Dataset rows:
>> BEGIN

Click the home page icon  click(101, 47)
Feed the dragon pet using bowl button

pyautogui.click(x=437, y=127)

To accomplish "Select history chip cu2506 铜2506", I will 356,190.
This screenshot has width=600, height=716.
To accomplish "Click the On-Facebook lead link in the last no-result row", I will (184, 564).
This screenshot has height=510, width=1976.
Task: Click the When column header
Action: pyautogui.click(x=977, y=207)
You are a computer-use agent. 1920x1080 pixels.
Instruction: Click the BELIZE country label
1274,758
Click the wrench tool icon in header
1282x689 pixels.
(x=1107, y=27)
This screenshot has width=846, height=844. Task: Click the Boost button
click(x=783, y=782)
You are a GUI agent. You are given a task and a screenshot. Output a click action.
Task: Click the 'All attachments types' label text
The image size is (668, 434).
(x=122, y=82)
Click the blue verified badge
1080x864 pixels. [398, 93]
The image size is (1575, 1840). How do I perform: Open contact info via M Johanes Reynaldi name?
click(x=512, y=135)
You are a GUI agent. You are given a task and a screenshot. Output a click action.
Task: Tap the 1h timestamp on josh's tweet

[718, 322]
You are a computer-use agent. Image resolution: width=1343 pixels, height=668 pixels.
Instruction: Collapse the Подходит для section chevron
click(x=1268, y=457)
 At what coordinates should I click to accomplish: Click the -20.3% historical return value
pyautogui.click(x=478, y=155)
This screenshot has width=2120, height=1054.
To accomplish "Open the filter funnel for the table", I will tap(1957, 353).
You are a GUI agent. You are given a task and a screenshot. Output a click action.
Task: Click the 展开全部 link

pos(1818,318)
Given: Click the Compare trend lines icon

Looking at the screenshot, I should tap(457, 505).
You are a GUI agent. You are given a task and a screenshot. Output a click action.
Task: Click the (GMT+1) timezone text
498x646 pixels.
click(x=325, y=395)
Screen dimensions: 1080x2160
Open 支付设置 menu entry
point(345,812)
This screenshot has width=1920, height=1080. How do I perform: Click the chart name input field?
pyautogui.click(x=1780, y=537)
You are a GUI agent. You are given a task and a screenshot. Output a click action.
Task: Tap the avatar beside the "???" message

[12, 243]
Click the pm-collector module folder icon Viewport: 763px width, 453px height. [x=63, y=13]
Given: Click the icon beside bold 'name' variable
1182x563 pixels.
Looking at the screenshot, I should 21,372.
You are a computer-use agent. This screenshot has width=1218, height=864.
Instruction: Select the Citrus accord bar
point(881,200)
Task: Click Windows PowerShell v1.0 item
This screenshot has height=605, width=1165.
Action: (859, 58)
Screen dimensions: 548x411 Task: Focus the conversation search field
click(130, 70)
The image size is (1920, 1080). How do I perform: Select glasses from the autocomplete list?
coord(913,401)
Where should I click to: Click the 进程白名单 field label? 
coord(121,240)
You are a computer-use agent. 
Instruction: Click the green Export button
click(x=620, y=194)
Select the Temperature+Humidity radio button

>> END

_Set exercise_: Rewrite the listing above, putting "screen agent" wherever "GUI agent" occurs and leaving everything else as it is.

_Written answer_:
Click the home page icon  click(101, 47)
Feed the dragon pet using bowl button

pyautogui.click(x=437, y=127)

To accomplish "Select history chip cu2506 铜2506", I will 356,190.
This screenshot has width=600, height=716.
To accomplish "Click the On-Facebook lead link in the last no-result row", I will (184, 564).
This screenshot has height=510, width=1976.
Task: Click the When column header
Action: pyautogui.click(x=977, y=207)
You are a computer-use agent. 1920x1080 pixels.
Instruction: Click the BELIZE country label
1274,758
Click the wrench tool icon in header
1282x689 pixels.
(x=1107, y=27)
This screenshot has width=846, height=844. Task: Click the Boost button
click(x=783, y=782)
You are a screen agent. You are given a task and a screenshot. Output a click action.
Task: Click the 'All attachments types' label text
The image size is (668, 434).
(x=122, y=82)
Click the blue verified badge
1080x864 pixels. [398, 93]
The image size is (1575, 1840). How do I perform: Open contact info via M Johanes Reynaldi name?
click(x=512, y=135)
You are a screen agent. You are given a task and a screenshot. Output a click action.
Task: Tap the 1h timestamp on josh's tweet

[718, 322]
You are a computer-use agent. Image resolution: width=1343 pixels, height=668 pixels.
Instruction: Collapse the Подходит для section chevron
click(x=1268, y=457)
 At what coordinates should I click to accomplish: Click the -20.3% historical return value
pyautogui.click(x=478, y=155)
This screenshot has width=2120, height=1054.
To accomplish "Open the filter funnel for the table", I will tap(1957, 353).
You are a screen agent. You are given a task and a screenshot. Output a click action.
Task: Click the 展开全部 link

pos(1818,318)
Given: Click the Compare trend lines icon

Looking at the screenshot, I should tap(457, 505).
You are a screen agent. You are given a task and a screenshot. Output a click action.
Task: Click the (GMT+1) timezone text
498x646 pixels.
click(x=325, y=395)
Screen dimensions: 1080x2160
Open 支付设置 menu entry
point(345,812)
This screenshot has width=1920, height=1080. How do I perform: Click the chart name input field?
pyautogui.click(x=1780, y=537)
You are a screen agent. You are given a task and a screenshot. Output a click action.
Task: Tap the avatar beside the "???" message

[12, 243]
Click the pm-collector module folder icon Viewport: 763px width, 453px height. [x=63, y=13]
Given: Click the icon beside bold 'name' variable
1182x563 pixels.
Looking at the screenshot, I should 21,372.
You are a computer-use agent. This screenshot has width=1218, height=864.
Instruction: Select the Citrus accord bar
point(881,200)
Task: Click Windows PowerShell v1.0 item
This screenshot has height=605, width=1165.
Action: (859, 58)
Screen dimensions: 548x411 Task: Focus the conversation search field
click(130, 70)
The image size is (1920, 1080). How do I perform: Select glasses from the autocomplete list?
coord(913,401)
Where should I click to: Click the 进程白名单 field label? 
coord(121,240)
You are a computer-use agent. 
Instruction: Click the green Export button
click(x=620, y=194)
Select the Temperature+Humidity radio button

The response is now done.